Cuando Drácula bebe la sangre de sus víctimas, éstas no solo pierden esa sangre. También se transforman en vampiros. El círculo vicioso se amplía ya que los nuevos vampiros buscarán a nuevas víctimas para nutrirse de ellas. De no encontrarlas, una intensa angustia los embargará, angustia que se expresa en forma similar a la de una crisis de abstinencia. La bella y seductora vampiresa, que primero fue víctima, ahora con su conducta se defiende, para no volver a serlo nunca más. Usa su femenina sensualidad para seducir, invirtiendo de esta forma la relación dominante - dominado. El poder será, entonces, de ella. Al respecto diremos que la mujer hace suyos, desde niña, ideales relacionados con el sometimiento y la obediencia. Como se le enseña que ésto corresponde a su esencia de mujer, su vida gira alrededor de la de otro. Así, se vuelve proclive a establecer vínculos de una extrema dependencia. Como si afuera de la relación afectiva no tuviera vida propia. La versión femenina de Drácula aparece también tomando una forma nada erótica: la mujer dependiente, la que aparenta ser sombra del marido y de los hijos. Como si no tuviera vida propia, ella solo se nutre de las vivencias de los suyos.
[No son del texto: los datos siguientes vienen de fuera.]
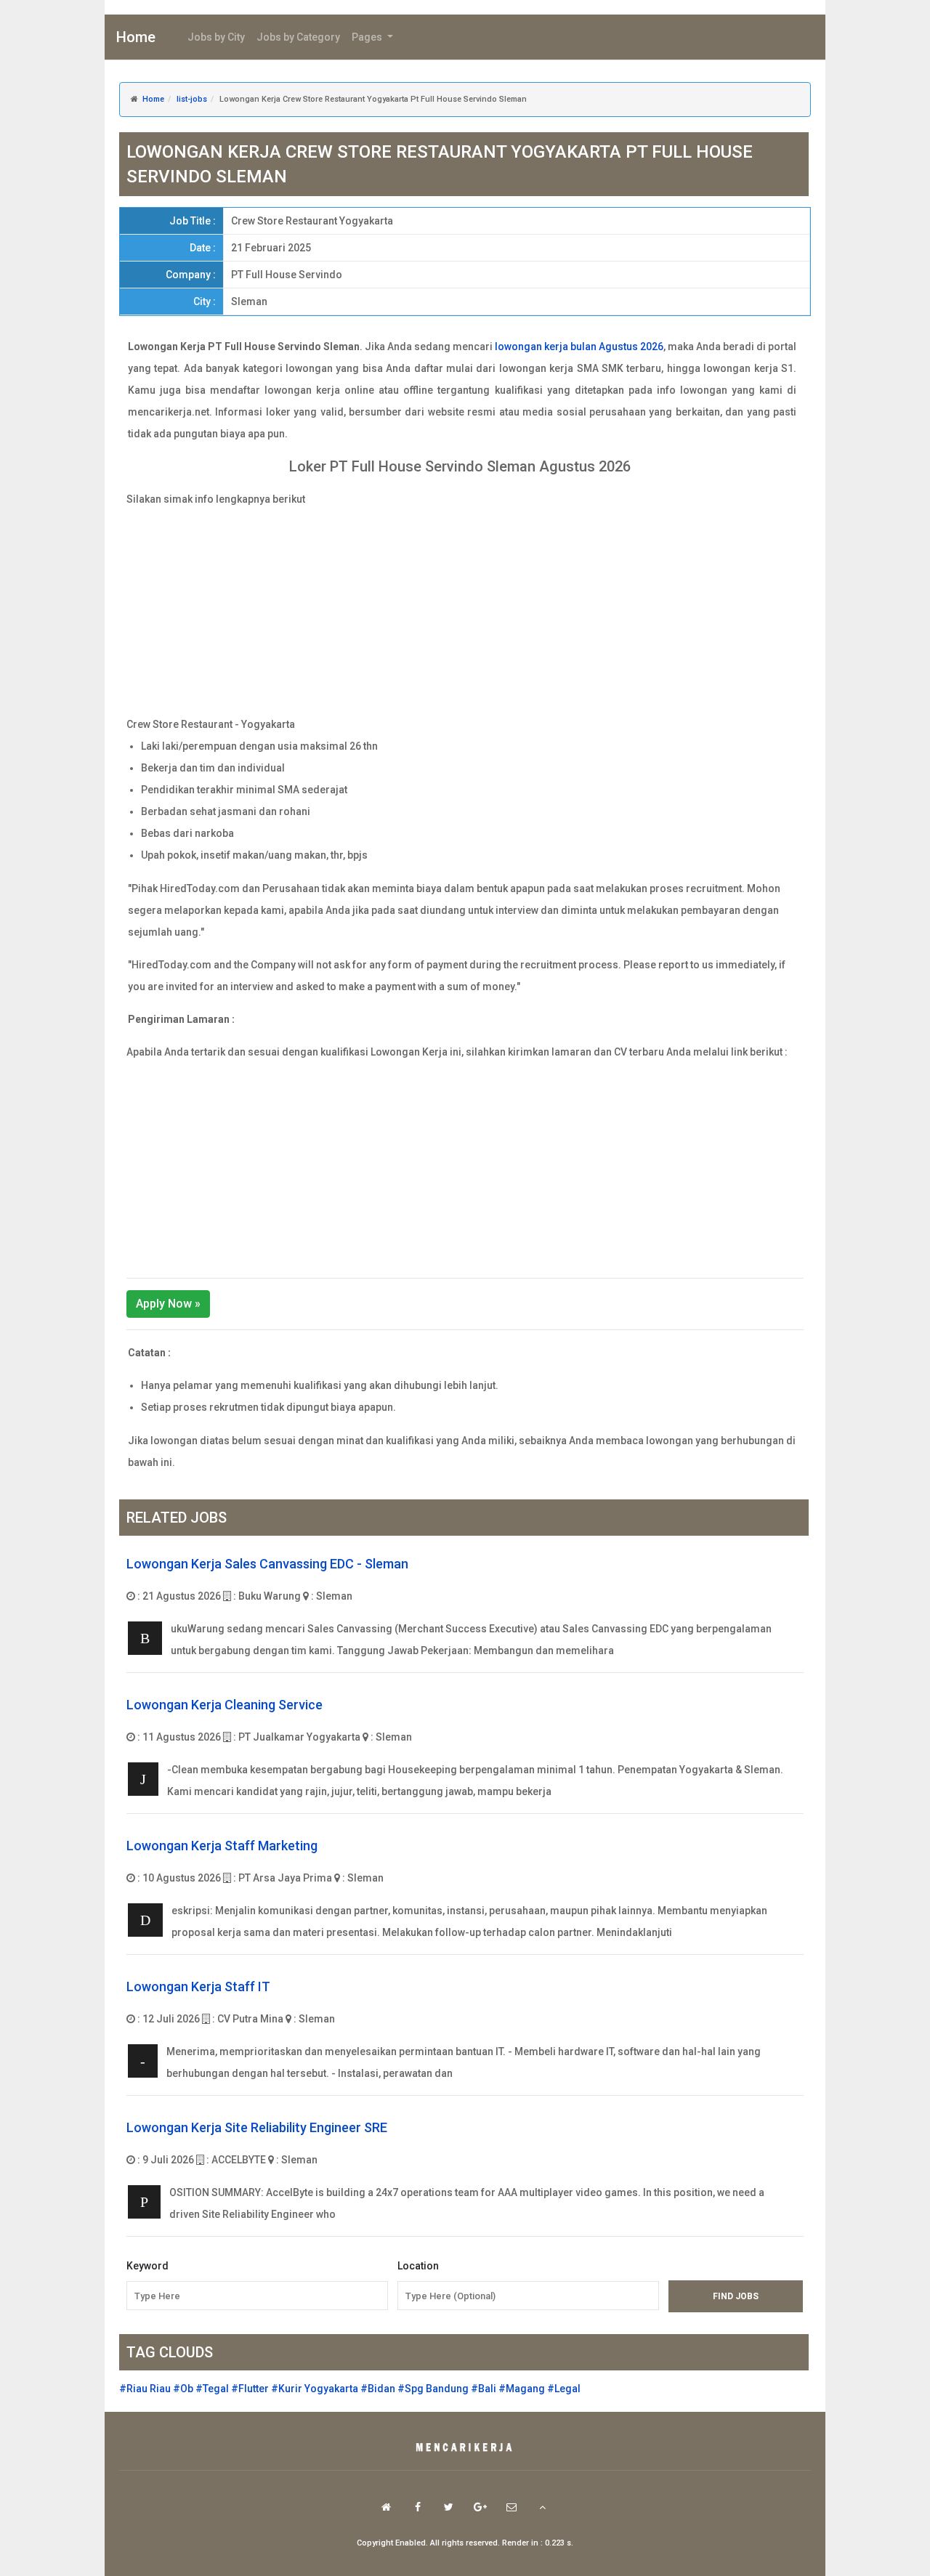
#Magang (521, 2388)
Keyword (147, 2266)
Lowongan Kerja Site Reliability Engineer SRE (256, 2127)
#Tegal (212, 2388)
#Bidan (377, 2388)
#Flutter (250, 2388)
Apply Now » (168, 1304)
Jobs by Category (298, 37)
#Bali (483, 2388)
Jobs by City (216, 37)
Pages (368, 37)
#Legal (564, 2388)
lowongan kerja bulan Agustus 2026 (579, 346)
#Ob (183, 2388)
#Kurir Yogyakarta (314, 2388)
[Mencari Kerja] (465, 2448)
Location (418, 2266)
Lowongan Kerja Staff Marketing (222, 1845)
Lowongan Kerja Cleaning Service (224, 1704)
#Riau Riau (145, 2388)
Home (135, 37)
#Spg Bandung (433, 2388)
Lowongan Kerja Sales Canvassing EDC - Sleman (267, 1563)
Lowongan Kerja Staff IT (198, 1986)
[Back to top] (542, 2507)
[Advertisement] (465, 611)
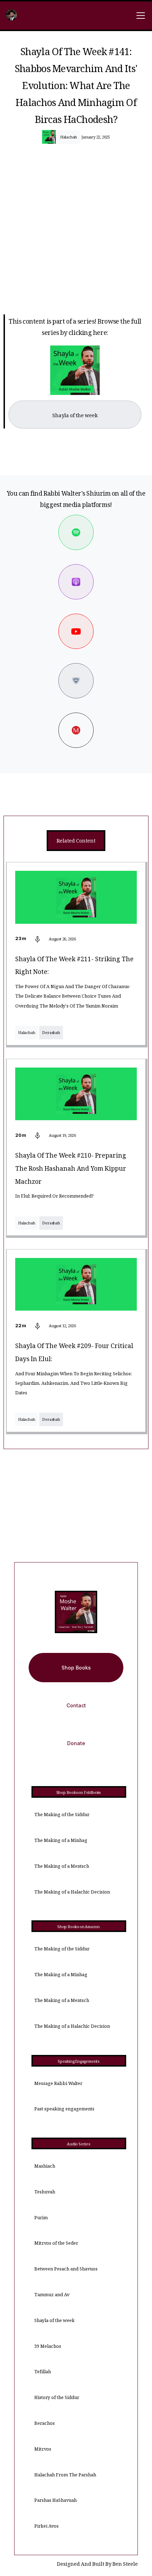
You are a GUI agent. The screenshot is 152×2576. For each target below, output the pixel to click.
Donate (76, 1743)
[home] (11, 15)
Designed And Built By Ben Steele (97, 2565)
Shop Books (76, 1668)
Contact (76, 1705)
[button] (139, 15)
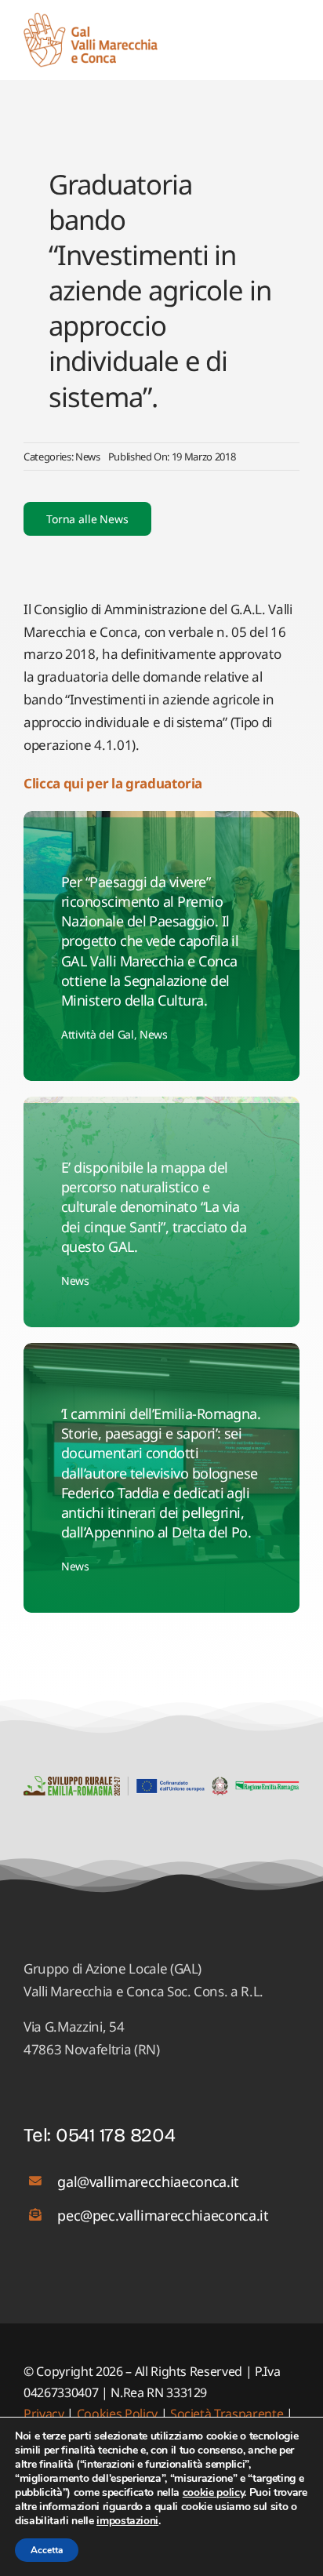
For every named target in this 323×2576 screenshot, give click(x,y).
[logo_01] (91, 19)
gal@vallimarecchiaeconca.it (148, 2181)
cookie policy (214, 2492)
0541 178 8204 (116, 2135)
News (87, 456)
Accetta (47, 2550)
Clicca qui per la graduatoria (113, 783)
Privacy (45, 2413)
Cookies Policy (117, 2413)
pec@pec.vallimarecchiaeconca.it (162, 2215)
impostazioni (127, 2521)
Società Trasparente (227, 2413)
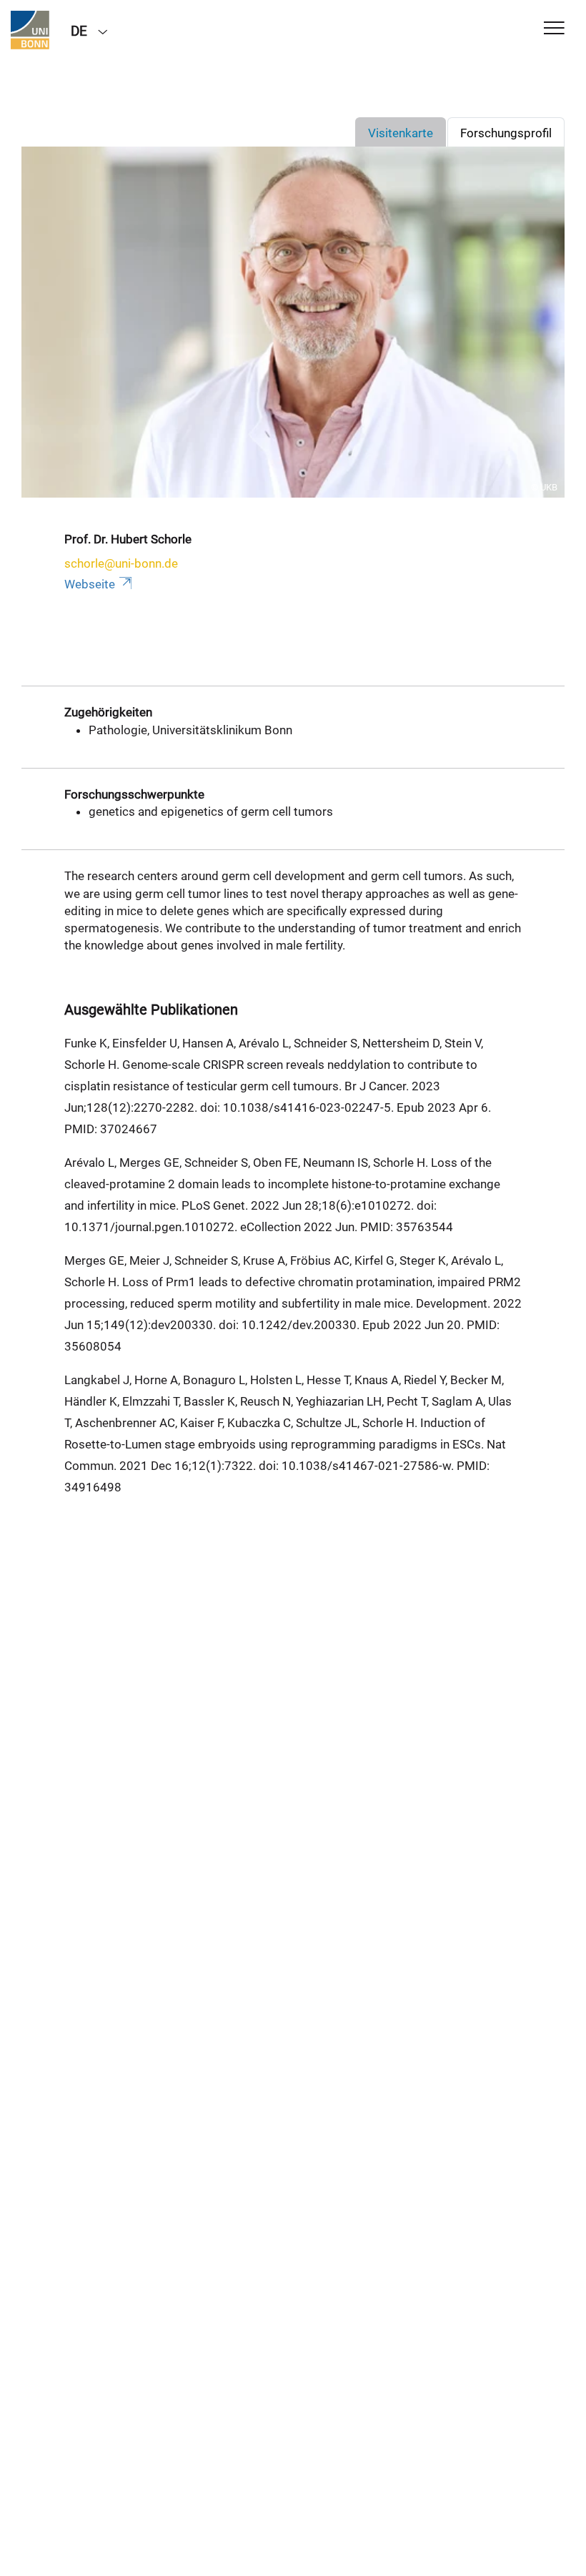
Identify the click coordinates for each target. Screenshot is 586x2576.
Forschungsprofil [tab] (506, 133)
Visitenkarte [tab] (400, 133)
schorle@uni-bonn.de (121, 563)
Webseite (89, 584)
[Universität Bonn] (30, 30)
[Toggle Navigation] (554, 29)
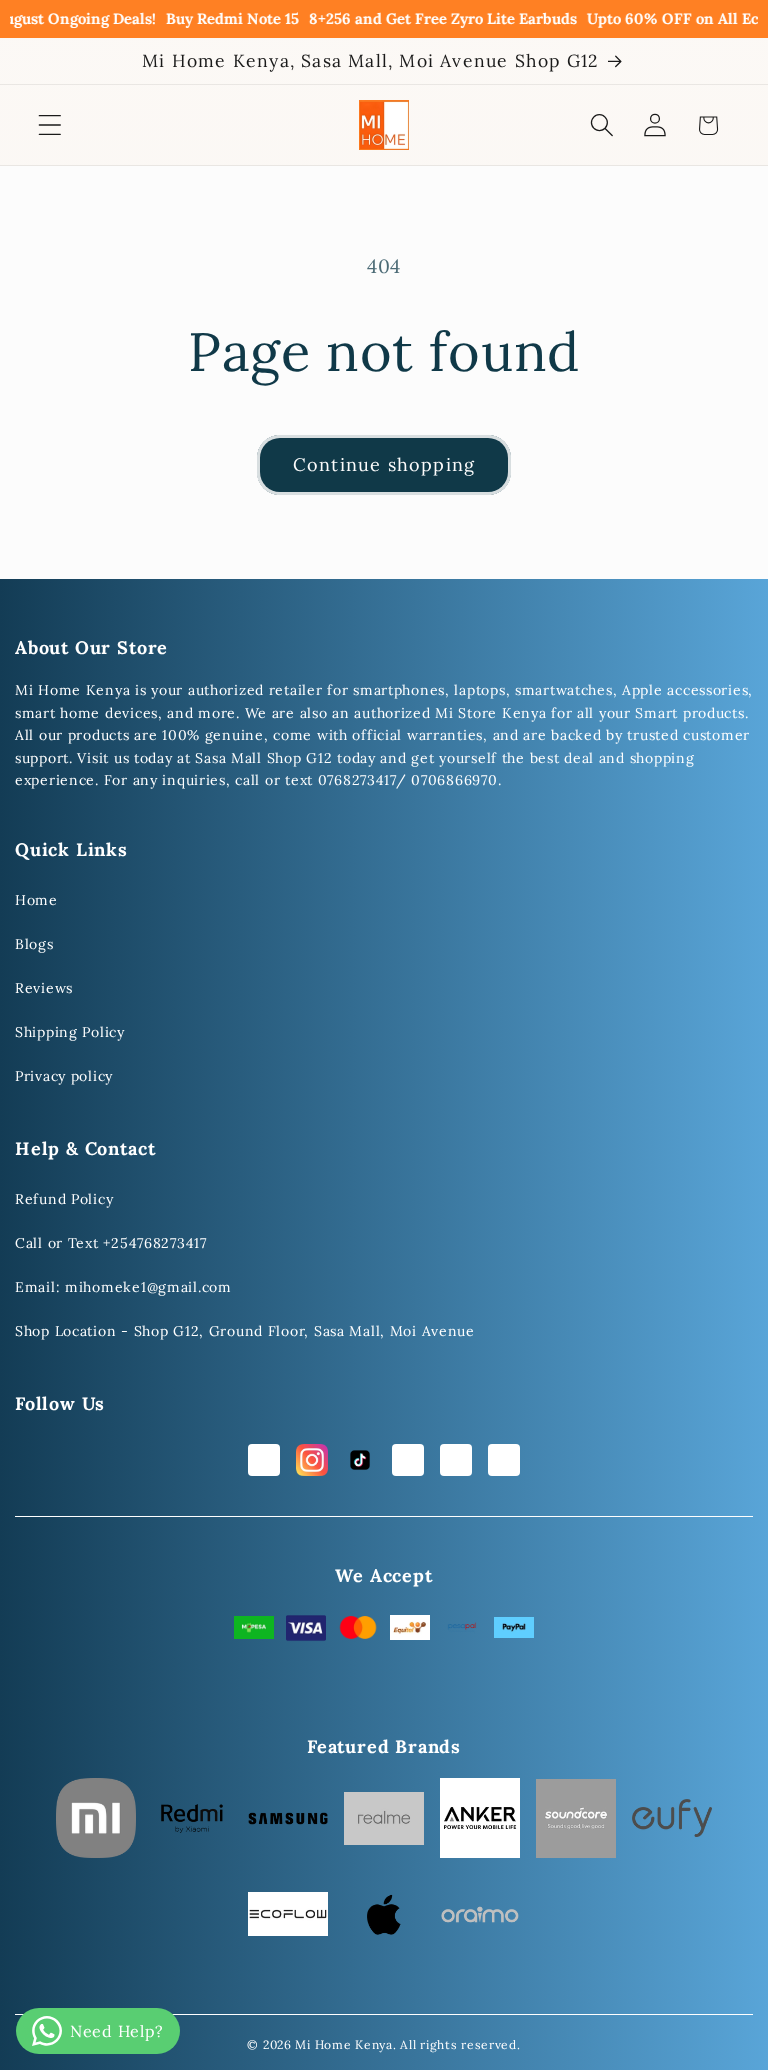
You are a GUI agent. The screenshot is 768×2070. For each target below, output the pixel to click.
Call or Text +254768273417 (111, 1243)
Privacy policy (64, 1076)
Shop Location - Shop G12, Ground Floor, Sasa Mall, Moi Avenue (245, 1331)
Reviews (44, 988)
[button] (50, 125)
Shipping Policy (70, 1032)
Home (36, 900)
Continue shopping (384, 464)
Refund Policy (64, 1199)
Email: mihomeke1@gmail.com (123, 1287)
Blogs (34, 944)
También en el vínculo entre padres e hijos puede Drácula instalar su comarca. Se trata de relaciones en las que la dependencia es extrema. Hijos que no pueden volar para hacer su propio nido. Padres que no los acompañan en la difícil y maravillosa aventura de crecer. Retienen. Tal vez por temerle a la vejez, no quieren aceptar las señales que indican que el tiempo pasa y que un hijo que crece es una evidencia irreductible de ese paso. También puede tratarse de padres que le temen a la soledad y un hijo que crece, inevitablemente, tiene que dejar al padre. Es frecuente observar que son mujeres las que se quedan al lado de esos padres. Como decíamos antes a ellas, más que a los hombres, se les inculcan ideales relacionados con la obediencia y el sometimiento. Además, la rivalidad de la hija con la madre es más sancionada que la del varón con el padre y esto dificulta más aún que la mujer se rebele y compita con su madre, única forma de salir del nido. Como consecuencia de ésto, vemos con frecuencia hijas que se transforman en devotas enfermeras de sus padres y que, por una tergiversación de valores, llegan a creer que ese es su verdadero e importante papel en la vida, desperdiciando así la posibilidad de descubrir y gozar de un espacio propio. Este vínculo, surgido en el ámbito de las relaciones intrafamiliares, tenderá a recrearse en la relación de pareja. La hija víctima de padres vampirizantes reproducirá con su pareja el mismo tipo de relación, sea en el rol activo de vampiro o en el pasivo de víctima.
Drácula es un muerto vivo. No termina de morir, tampoco surge del todo a la vida. Se nutre del ser al que parasita y no puede independizarse de él. Drácula debe morir para dejar vivir. ¿Cómo matar a este particular y peligroso personaje? Si en el mito popularizado por Stocker la receta era clavarle una estaca de madera en el corazón, hoy se trata de modernizarse. Librar a la mente de valores trastocados y de ideas que, en lugar de creativas, son reiteradamente obsesivas es una manera de matar a Drácula. Aceptar la ineludible realidad de la vejez y del paso de tiempo y reconocer las ventajas que ellos traen es otra. Si la vejez es más arrugas, es también más experiencia de vida y, por lo tanto, más posibilidad de sentido común y sabiduría. En cualquier vínculo humano, matar a Drácula será mantener cada uno su propia autonomía, luchando permanentemente contra inevitables y, con suerte, transitorias simbiosis. También tomando conciencia de la envidia, la rivalidad y la competencia, se elimina a Drácula. Si el vampiro no se refleja en el espejo - como dice la leyenda - es porque no quiere verse. Mirarse en el espejo, entonces, es matar a Drácula.